Florence - She's the kind of person who thinks that if someone else isn't willing to dedicate as much of their life to visiting an ill relative as she does, they're not good enough. It's gross. But, worse, she's also the kind of person who forces her own children to kiss and hug a grandfather who's become abusive toward them. It's described as Saul having yelled at one of them so loudly that the child "wailed in terror for a good five minutes." But who cares about that? Not Florence! She forces her children to not just go to a token birthday party but also to be affectionate to the man who terrifies them. She never fully stops forcing them to visit and witness the outbursts until they're plagued with nightmares. What a crappy mom!
These characters are the people whose heads we have to visit in alteration from chapter to chapter. We have to hear in detail how Monique yells at her mentally declining husband for ‘playing with himself' in his own home, because she deems that ‘unacceptable.' We have to hear in detail how much Saul hates his wife's appearance and what a dirty horrible cheater he thinks she is... because she's talking to the lawyer in charge of his will and trying to get him to revise it before he declines too far. Our emotions are tugged by the cruelty of the disease and the stress it heaps upon those both directly and indirectly affected, but then that's countered by what a crappy family we're given as a window into the situation. The trouble is: all their flaws and unlikable traits make them feel far more realistic, but it also makes empathizing and connecting in general very difficult beyond the base line of feeling pity for the disease's impact.
All that said, however, I can't deny that there's a brutal realism to the way most elements are portrayed. In some spots, it slips - horribly so. Saul goes from a stomach-churningly childlike mentality where he wRITES lik tHIs... pREtty puPPY... (that hurt to emulate almost as much as it hurt to read) to having an entire chapter of mostly-coherent paranoid ramblings because it's necessary to portray the horror of the particular situation and its impact upon him. But overall? Yeah, it's highly realistic. That makes sense, because the author has suffered through the years of emotional torture when his own father fell to Alzheimer's disease. There's a unique perspective he offers which resonated with me as someone who's been there with a grandparent. I don't think anyone who hasn't been there and lived that could have offered the realistic elements which he did, and for that I feel I need to give the book credit. I just also did not enjoy reading it at all and eagerly await the moment it fades from my mind so I can get rid of the conflicting and uncomfortable emotions.
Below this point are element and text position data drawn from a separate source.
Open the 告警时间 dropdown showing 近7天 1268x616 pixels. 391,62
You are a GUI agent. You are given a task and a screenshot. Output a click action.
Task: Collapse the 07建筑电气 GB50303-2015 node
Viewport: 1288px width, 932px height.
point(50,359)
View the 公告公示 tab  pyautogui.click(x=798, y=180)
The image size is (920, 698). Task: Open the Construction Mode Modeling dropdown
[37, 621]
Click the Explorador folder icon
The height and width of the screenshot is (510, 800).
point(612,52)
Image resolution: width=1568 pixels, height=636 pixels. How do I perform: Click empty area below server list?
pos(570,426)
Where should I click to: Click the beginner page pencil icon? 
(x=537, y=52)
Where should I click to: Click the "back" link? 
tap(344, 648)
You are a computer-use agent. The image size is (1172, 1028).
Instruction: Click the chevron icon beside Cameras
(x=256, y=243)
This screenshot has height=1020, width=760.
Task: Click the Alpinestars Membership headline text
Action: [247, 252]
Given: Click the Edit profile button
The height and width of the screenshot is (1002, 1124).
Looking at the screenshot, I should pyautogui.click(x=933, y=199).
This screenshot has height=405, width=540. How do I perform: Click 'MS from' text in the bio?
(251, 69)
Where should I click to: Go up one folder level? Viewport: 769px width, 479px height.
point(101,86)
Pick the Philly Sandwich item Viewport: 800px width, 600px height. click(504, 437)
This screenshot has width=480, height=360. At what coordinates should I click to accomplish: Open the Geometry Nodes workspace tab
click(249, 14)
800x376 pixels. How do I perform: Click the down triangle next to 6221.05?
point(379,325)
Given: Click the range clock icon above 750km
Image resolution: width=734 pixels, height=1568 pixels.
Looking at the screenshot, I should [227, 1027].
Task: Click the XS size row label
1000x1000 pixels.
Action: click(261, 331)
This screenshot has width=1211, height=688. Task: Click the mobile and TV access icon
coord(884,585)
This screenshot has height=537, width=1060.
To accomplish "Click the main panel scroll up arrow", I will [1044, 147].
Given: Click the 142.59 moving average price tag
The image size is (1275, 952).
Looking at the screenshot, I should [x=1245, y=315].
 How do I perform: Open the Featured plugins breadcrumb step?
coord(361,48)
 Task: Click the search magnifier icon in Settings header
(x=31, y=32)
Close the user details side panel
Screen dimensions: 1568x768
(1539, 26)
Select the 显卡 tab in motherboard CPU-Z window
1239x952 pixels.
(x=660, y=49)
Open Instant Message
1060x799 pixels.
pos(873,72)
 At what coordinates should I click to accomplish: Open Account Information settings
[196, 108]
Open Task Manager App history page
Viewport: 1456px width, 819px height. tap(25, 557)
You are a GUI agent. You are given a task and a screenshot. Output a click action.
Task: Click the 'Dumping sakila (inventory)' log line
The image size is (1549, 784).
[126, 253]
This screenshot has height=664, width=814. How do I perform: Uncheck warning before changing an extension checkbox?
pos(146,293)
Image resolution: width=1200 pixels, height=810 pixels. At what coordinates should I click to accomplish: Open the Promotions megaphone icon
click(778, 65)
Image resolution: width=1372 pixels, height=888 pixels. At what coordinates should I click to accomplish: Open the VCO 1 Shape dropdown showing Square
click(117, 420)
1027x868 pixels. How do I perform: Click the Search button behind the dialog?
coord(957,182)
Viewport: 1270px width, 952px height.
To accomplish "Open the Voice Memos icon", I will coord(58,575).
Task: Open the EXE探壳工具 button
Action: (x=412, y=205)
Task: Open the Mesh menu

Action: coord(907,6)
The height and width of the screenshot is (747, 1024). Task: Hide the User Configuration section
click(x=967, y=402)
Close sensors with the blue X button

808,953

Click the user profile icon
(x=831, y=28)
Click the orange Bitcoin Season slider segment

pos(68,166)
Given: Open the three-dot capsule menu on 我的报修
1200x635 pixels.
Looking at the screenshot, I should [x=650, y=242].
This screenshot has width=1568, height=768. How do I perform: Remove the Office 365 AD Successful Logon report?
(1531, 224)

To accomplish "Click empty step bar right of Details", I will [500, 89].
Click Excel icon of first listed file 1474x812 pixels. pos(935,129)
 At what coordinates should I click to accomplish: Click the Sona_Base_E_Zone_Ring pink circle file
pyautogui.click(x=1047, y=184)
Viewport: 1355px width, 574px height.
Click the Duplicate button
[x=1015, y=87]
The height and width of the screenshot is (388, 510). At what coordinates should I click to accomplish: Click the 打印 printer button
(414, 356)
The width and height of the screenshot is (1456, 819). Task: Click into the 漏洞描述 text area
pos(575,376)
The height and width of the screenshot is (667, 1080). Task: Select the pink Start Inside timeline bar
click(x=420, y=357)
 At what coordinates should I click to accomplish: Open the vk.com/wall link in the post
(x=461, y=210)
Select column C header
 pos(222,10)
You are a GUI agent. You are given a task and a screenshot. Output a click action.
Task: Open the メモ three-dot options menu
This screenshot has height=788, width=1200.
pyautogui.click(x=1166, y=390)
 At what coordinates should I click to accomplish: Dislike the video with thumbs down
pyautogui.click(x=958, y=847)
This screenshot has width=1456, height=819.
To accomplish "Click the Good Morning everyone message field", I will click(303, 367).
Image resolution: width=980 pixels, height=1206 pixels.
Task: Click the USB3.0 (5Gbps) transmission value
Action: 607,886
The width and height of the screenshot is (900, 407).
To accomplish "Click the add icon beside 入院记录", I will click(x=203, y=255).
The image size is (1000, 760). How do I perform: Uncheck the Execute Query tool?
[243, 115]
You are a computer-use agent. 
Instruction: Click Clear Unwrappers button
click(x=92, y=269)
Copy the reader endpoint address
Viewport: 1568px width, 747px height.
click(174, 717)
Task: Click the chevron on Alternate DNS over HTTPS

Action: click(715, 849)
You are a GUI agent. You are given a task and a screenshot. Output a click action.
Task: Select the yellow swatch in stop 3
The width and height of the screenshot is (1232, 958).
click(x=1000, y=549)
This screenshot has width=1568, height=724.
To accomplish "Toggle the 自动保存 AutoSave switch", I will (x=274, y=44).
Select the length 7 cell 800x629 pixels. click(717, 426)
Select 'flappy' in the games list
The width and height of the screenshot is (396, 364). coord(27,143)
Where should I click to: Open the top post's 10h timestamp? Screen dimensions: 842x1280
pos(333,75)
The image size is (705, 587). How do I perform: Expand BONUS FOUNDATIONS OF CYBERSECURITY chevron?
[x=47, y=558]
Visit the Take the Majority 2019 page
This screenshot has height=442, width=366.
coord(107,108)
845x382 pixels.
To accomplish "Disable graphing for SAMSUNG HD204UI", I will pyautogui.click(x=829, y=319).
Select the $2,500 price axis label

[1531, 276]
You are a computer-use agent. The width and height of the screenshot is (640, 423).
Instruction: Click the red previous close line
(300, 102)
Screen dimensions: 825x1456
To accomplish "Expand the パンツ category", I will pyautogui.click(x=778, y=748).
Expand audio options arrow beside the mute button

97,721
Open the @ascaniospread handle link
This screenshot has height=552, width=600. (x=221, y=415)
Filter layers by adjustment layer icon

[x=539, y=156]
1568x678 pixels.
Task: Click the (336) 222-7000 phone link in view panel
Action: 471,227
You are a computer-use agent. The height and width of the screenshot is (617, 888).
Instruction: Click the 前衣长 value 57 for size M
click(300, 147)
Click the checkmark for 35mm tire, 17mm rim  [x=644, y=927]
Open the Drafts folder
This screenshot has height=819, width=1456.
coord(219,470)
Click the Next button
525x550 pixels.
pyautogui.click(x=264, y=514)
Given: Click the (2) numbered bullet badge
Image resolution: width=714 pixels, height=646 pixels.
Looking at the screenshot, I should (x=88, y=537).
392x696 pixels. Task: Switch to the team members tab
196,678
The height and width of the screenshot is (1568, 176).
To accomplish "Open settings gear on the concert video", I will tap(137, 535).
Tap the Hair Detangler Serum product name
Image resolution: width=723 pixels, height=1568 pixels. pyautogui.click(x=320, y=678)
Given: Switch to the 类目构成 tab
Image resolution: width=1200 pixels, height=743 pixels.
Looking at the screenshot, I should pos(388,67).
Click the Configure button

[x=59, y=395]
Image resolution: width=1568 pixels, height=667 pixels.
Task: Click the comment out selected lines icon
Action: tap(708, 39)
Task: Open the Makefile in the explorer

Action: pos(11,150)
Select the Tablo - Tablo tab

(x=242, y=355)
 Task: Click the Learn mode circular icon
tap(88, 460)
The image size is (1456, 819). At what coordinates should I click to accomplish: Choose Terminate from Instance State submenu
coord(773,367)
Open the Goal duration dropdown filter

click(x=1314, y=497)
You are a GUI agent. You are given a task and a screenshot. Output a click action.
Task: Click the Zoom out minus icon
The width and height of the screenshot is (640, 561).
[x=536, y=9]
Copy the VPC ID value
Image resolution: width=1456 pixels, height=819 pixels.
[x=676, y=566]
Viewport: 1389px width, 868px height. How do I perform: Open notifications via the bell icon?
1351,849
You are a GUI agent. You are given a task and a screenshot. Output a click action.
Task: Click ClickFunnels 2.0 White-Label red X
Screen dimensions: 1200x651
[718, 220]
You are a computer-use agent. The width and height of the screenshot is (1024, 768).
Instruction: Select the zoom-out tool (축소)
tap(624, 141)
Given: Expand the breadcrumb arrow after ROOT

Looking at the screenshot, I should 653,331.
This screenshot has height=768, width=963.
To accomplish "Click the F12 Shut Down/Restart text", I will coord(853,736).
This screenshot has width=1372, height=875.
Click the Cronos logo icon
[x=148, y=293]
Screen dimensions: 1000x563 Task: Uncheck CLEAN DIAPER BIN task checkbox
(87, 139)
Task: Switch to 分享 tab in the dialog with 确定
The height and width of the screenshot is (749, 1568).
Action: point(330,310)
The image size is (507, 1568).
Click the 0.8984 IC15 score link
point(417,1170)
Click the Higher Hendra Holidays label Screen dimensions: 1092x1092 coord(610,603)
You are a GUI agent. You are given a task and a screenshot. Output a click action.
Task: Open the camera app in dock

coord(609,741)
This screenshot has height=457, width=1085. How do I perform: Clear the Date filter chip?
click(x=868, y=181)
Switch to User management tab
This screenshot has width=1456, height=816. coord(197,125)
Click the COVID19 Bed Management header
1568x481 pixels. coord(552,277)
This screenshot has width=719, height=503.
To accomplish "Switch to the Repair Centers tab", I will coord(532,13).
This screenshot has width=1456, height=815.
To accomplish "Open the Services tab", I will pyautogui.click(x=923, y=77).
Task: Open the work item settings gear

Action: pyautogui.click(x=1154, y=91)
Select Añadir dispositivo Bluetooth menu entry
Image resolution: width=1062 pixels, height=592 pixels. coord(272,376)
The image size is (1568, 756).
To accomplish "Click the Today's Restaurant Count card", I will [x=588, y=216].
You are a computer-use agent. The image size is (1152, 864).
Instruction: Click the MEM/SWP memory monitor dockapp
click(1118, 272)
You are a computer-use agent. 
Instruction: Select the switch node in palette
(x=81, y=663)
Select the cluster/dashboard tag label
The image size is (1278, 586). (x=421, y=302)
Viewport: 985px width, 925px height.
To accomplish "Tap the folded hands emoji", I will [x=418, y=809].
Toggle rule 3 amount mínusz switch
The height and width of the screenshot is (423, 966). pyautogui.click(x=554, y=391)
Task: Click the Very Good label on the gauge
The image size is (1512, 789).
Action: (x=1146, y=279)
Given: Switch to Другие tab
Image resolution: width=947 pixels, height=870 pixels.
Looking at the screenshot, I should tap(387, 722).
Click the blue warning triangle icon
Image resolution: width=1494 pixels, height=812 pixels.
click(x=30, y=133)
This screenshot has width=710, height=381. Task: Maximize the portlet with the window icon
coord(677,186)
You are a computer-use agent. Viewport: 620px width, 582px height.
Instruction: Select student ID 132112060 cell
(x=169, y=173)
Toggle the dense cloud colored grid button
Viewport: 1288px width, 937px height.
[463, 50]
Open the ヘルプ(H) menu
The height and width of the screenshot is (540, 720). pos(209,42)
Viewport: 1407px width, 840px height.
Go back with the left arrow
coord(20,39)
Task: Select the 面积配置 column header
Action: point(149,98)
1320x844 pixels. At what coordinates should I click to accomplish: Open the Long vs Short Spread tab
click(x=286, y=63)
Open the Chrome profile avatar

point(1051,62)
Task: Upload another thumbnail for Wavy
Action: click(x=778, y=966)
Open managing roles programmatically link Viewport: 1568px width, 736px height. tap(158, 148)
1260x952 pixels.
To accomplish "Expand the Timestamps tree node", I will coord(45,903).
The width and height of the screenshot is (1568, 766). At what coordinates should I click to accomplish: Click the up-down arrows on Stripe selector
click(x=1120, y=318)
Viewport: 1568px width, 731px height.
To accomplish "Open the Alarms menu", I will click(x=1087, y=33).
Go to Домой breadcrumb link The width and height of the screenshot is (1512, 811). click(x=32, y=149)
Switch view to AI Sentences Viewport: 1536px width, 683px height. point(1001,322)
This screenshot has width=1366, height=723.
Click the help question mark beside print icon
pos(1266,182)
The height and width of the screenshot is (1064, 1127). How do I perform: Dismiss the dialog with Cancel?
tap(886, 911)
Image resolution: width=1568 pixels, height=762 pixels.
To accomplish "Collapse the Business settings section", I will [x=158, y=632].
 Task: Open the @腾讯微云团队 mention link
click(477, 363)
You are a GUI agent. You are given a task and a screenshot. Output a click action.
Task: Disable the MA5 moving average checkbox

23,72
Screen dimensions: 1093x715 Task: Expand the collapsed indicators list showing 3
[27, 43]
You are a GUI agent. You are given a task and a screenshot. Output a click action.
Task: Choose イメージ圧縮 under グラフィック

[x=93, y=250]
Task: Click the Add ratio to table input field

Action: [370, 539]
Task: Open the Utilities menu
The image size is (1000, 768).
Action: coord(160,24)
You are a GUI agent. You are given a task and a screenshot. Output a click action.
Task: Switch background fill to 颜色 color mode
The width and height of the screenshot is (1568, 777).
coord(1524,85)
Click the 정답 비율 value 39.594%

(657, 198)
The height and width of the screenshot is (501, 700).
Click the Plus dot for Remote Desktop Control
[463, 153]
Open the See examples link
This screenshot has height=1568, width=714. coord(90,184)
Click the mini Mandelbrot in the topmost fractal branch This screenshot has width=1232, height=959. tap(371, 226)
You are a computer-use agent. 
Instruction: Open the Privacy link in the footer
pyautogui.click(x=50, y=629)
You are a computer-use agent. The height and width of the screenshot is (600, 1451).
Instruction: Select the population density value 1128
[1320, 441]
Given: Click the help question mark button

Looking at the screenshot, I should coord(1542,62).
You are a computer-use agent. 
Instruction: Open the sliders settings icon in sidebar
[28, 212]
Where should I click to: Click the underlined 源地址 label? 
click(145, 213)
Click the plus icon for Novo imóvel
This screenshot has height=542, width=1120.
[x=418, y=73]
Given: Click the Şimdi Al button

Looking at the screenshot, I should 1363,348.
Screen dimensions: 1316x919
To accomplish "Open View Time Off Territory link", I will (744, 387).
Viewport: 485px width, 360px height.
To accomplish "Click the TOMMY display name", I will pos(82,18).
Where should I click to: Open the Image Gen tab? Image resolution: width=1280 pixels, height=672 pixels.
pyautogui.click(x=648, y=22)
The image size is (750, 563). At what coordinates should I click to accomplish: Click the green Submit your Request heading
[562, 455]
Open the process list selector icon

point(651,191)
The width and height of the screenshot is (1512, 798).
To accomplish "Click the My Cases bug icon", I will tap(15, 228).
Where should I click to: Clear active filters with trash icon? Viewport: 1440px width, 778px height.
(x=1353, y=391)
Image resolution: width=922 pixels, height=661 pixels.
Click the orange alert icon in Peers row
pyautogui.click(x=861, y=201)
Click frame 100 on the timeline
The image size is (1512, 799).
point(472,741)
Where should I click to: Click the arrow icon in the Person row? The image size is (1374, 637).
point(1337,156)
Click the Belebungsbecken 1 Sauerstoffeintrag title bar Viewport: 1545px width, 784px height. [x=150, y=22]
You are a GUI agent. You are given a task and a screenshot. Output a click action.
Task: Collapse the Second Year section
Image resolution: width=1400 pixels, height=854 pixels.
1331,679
Overall, after much uncertainty and internal debate, I think I'm going to rate this book two stars. I don't feel like it really delivered on what was promised; many times, it felt less like an exploration of Saul's perspective as his mind slipped away and more like a collection of delusional rantings from the character insterspersed with glimpses of how terribly broken his family is in general.
While often relatable to me, due to having lived through the hell of being a surviving family member, I don't feel like it offered anything truly enlightening or enriching other than a few medical facts. It would have been far more insightful and evoked far more sympathy if the characters had been more likable. Instead of making me feel sick with sadness over the parts which reminded me of my grandmother's decline, I wish this book had made me feel compassion and concern for the actual characters and drawn emotions from me that way. It's what I'd hoped this book would do - more than the small handful of times where it did, only to later reveal horrifying context to negate those emotions - but, sadly, it did not.